The one other thing I'll say, though, is that it was really important to us to try also to, wherever possible, focus on the untold story and things that people didn't see and didn't know, and take a very personal, subjective angle on these sort of big historical events in between the things that you read about in the history books. And you were actually seeing the sort of stuff that, again, hopefully helps tell the human story and helps show that, you know, these were human beings and not mythological figures. These were ordinary people doing it.
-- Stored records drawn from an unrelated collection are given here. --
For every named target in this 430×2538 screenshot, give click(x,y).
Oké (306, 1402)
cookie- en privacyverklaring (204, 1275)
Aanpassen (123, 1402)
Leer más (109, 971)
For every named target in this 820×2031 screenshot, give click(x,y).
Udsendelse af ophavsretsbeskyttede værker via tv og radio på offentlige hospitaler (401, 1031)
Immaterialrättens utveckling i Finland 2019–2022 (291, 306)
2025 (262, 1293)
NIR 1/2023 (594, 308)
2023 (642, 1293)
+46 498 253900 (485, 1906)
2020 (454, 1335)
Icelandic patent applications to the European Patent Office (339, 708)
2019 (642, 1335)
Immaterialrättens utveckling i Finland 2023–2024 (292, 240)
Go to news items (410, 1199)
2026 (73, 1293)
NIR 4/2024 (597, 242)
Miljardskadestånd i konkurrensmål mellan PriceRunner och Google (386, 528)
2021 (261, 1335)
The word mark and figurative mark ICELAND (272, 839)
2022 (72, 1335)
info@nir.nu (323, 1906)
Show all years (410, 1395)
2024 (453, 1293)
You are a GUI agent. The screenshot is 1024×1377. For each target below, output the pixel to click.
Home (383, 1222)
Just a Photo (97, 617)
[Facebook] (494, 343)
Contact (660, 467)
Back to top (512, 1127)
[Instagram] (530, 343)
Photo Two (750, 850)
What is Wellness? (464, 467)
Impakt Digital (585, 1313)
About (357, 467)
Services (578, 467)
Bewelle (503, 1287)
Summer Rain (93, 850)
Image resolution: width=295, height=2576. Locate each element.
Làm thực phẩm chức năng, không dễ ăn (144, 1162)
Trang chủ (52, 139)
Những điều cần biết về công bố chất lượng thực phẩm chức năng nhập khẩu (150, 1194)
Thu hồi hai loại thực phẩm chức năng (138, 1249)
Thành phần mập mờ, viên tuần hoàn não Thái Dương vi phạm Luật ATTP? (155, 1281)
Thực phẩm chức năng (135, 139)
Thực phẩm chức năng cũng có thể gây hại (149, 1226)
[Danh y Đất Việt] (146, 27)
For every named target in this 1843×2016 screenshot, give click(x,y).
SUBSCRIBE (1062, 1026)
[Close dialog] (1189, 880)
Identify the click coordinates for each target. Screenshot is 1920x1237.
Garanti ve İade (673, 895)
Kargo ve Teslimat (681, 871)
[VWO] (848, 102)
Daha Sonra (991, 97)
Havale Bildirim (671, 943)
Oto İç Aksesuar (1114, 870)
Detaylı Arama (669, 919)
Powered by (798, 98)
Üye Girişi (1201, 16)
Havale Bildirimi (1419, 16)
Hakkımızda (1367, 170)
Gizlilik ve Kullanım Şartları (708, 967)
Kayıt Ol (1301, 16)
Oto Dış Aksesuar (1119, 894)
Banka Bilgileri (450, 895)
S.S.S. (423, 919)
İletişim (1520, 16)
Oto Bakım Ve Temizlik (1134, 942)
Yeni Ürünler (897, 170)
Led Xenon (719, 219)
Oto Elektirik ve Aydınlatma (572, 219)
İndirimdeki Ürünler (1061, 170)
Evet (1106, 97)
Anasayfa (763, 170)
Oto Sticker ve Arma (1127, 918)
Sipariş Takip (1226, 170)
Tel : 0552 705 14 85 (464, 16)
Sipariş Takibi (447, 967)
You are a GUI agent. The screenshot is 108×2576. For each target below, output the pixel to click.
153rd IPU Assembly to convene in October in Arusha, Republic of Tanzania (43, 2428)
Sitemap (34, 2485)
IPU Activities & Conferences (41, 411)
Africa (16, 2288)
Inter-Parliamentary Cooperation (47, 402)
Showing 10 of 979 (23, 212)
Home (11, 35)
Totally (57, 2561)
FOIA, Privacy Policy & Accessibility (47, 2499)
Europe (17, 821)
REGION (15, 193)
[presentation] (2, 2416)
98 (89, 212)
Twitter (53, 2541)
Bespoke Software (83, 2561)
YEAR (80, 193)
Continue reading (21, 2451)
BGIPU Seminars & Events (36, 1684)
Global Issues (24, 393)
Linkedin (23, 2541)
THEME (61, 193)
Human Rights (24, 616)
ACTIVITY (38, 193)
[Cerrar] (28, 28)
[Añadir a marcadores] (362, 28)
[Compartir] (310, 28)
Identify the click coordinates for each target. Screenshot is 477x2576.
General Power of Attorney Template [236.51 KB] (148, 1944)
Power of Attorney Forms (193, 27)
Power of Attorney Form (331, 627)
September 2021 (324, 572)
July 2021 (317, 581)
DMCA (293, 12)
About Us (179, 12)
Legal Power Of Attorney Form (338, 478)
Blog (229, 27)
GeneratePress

MARTIN: He, as we've been talking about, became this hero and an icon. But you stopped the story before we see that happen in the chronology. Why did you make that choice to end the film where it ends with him coming back, but we don't see him emerge to, like, the throngs of cheering crowds?
CHAZELLE: Well, it's - we know about the sort of ticker tape parades and whatnot. I was really surprised to learn about this time in quarantine that the astronauts spent right after coming back from the moon, and to get to actually visit that quarantine and see how small and unglamorous those bedrooms were that they stayed in. And, you know, those government buildings. And you come back from the moon, and suddenly you're thrust right into the epitome of the mundane. And I just found that fascinating.
And it was this tremendous moment of hope that the entire world was given by the moon landing, but also just a reminder of the loss that it took to get there. It didn't actually feel - appropriate, maybe, is the word, to end the movie with just nothing but cheering crowds and people getting their pictures taken. It felt that there had to be some acknowledgement, in a way, of just the immense sacrifice and a loss that will never go away, but without which, you know, we wouldn't have had this tremendous gain that the whole world got to benefit from.
MARTIN: And he never went up into space again.
CHAZELLE: No. He didn't. Yeah. I mean, in some ways, you know, Ryan had an interesting way of referring to when we were kind of trying to figure out how to frame certain scenes in the movie in the shooting of them. He would talk about how, you know, to him this wasn't a movie about a guy landing on the moon. It was a movie about a guy landing on Earth. And it's that journey, to actually truly come home in every sense of that word and to land on the ground and to be at one with your family, it's a much longer journey, in a way, than the journey to the moon.
MARTIN: The film is called "First Man." We've been speaking to the director, Damien Chazelle. Damien, thank you so much.